Running both daemons won't really add much overhead


SMB works fine on everything. Whatever NAS they are running will be using the same Samba implementation anyway.


I've found SMB to more frequently have connection issues with my Linux clients, and often be slower. It'll *work*, but if you're mainly supporting Linux clients, might as well set up NFS if you like toying with things anyways


Same here, SMB was significantly slower in our organization than NFS.


Because SMB is slower than NFS. OP isn't concerned about that, but rather ease of use, and persisting perms and ownership.


Fair enough, i thought it should be noted. The difference was significant at times.

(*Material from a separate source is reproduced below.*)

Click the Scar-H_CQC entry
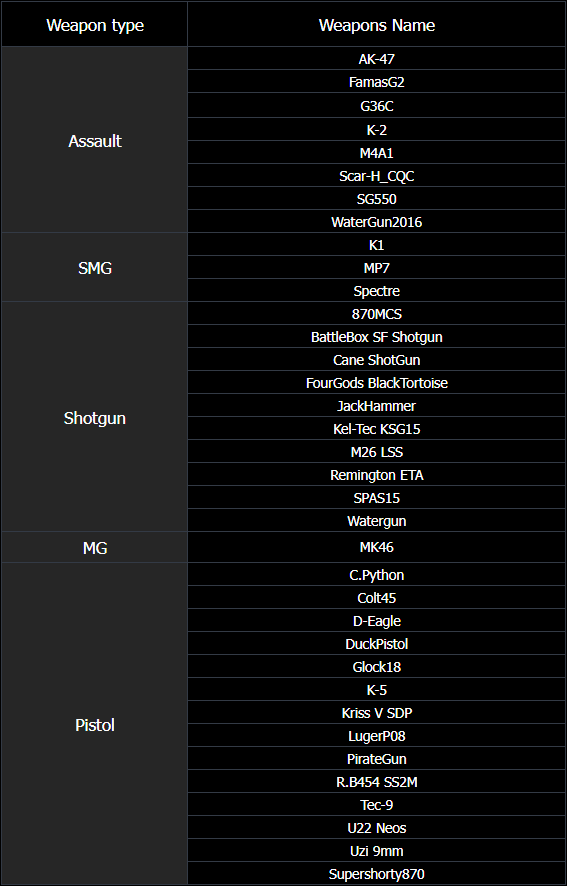The image size is (567, 886). pyautogui.click(x=376, y=176)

FTP, unless you are using it over TLS (FTPS) transfers authentication information in the clear and transfers files in the clear.

SMB and NFS both can, depending upon implementation and configuration, be set up to do encrypted transport. Note that it is possible to have either doing secure authentication but *not* secure transport of data.

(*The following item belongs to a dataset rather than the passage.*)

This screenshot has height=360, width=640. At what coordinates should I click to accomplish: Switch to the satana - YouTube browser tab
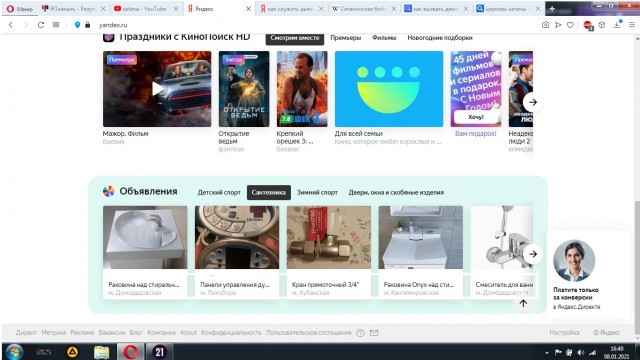[144, 9]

From a quick search, it looks like at least some Synology NASes can do secure NFS:

As well as SMB:

As well as FTPS:


I can’t comment on Linux, but IIRC SMB was best for situations needing both Mac and Windows, so I’d guess that’s the choice. Totally off memory, though.



The windows nfs implementation sucks, but everything talks SMB.


It's going to be SMB just because you want things to work, and user perms synced to the host. It's the same Samba implementation anyway.